Role and mechanism of esketamine in improving postoperative cognitive dysfunction in aged mice through the TLR4/MyD88/p38 MAPK pathway.

Abstract

Postoperative cognitive dysfunction (POCD) is a significant concern for the elderly population worldwide. This study explored the effects of esketamine on aged mice with POCD and investigate its mechanism of action involving the TLR4/MyD88/MAPK pathway. We administrated esketamine, along with lipopolysaccharide or anisomycin, to the aged POCD mouse models. We assessed their cognitive function using the Morris water maze test. Additionally, we evaluated histopathological changes/neuronal apoptosis in the mouse hippocampal CA1 area through HE/TUNEL stainings. Furthermore, we measured IL-1β/IL-6/TNF-α/TLR4/MyD88/MAPK (p-p38/p38) levels in mouse hippocampal tissues using ELISA/RT-qPCR/Western blotting. Lastly, we analyzed the interaction between TLR4 and MyD88 using a co-immunoprecipitation assay. Our findings showed that esketamine effectively mitigated POCD in aged mice. This was evident from the improved cognitive performance observed in the Morris water maze test, characterized by reduced escape latency/increased number of platform crossing/a higher percentage of time spent in the target quadrant. Furthermore, esketamine exhibited a protective effect against neuronal apoptosis and reduced the levels of inflammatory factors. These findings suggest that esketamine exerts an anti-inflammatory effect by downregulating TLR4/MyD88, thereby attenuating the inflammatory response associated with POCD. Additionally, esketamine suppressed the p38 MAPK pathway by inhibiting the TLR4/MyD88 signaling cascade.
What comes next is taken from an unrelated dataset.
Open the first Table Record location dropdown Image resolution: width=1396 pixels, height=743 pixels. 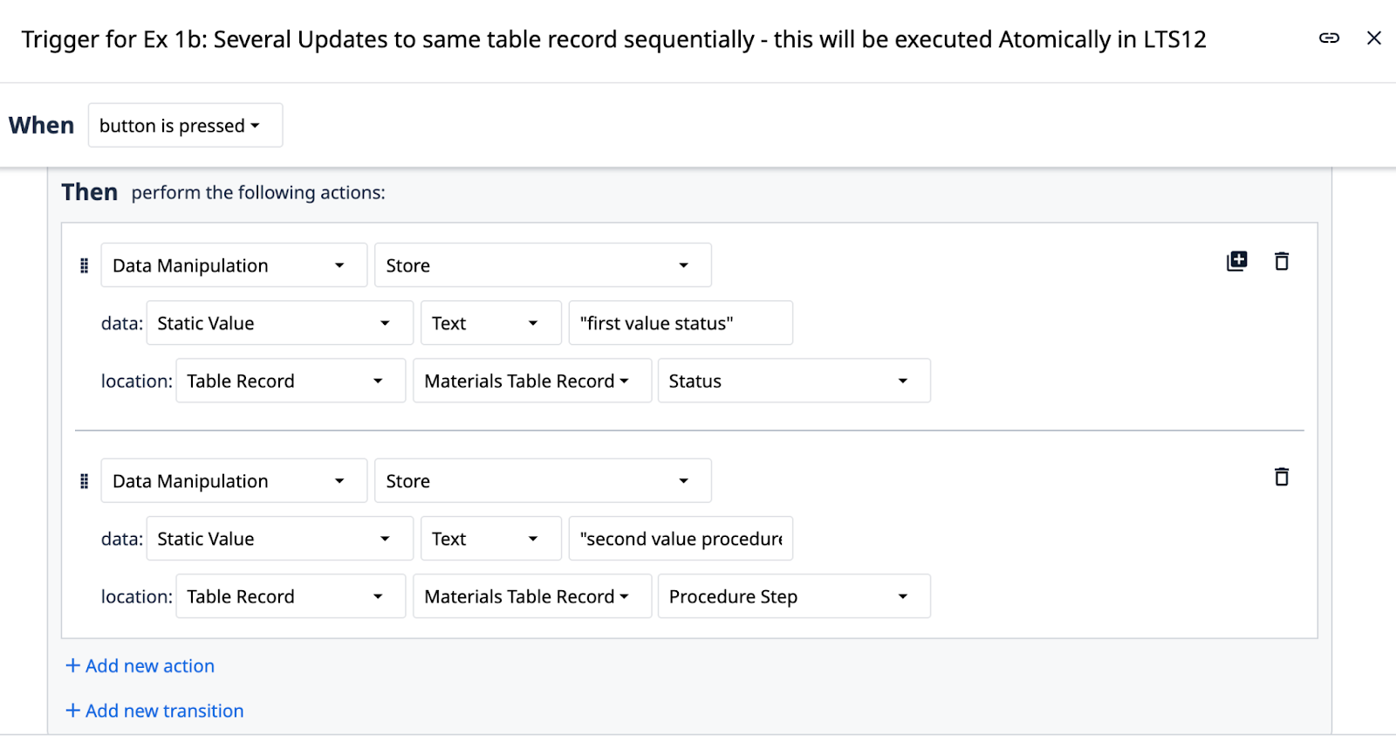pos(291,381)
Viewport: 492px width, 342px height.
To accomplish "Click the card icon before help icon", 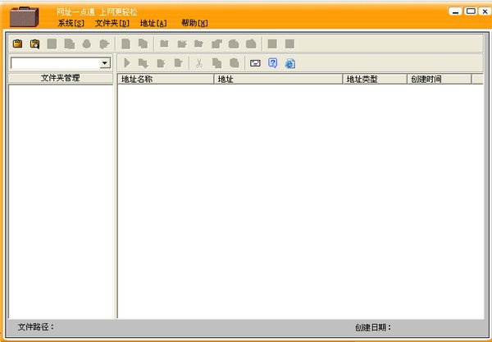I will pyautogui.click(x=255, y=63).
Esketamine demonstrated its efficacy in improving postoperative inflammation and cognitive impairment in aged mice by inhibiting the TLR4/MyD88 pathway. The activation of p38 MAPK signaling diminished the beneficial effects of esketamine in aged POCD mice. Collectively, the underlying mechanism of esketamine in mitigating POCD in aged mice involves the suppression of the TLR4/MyD88/p38 MAPK pathway.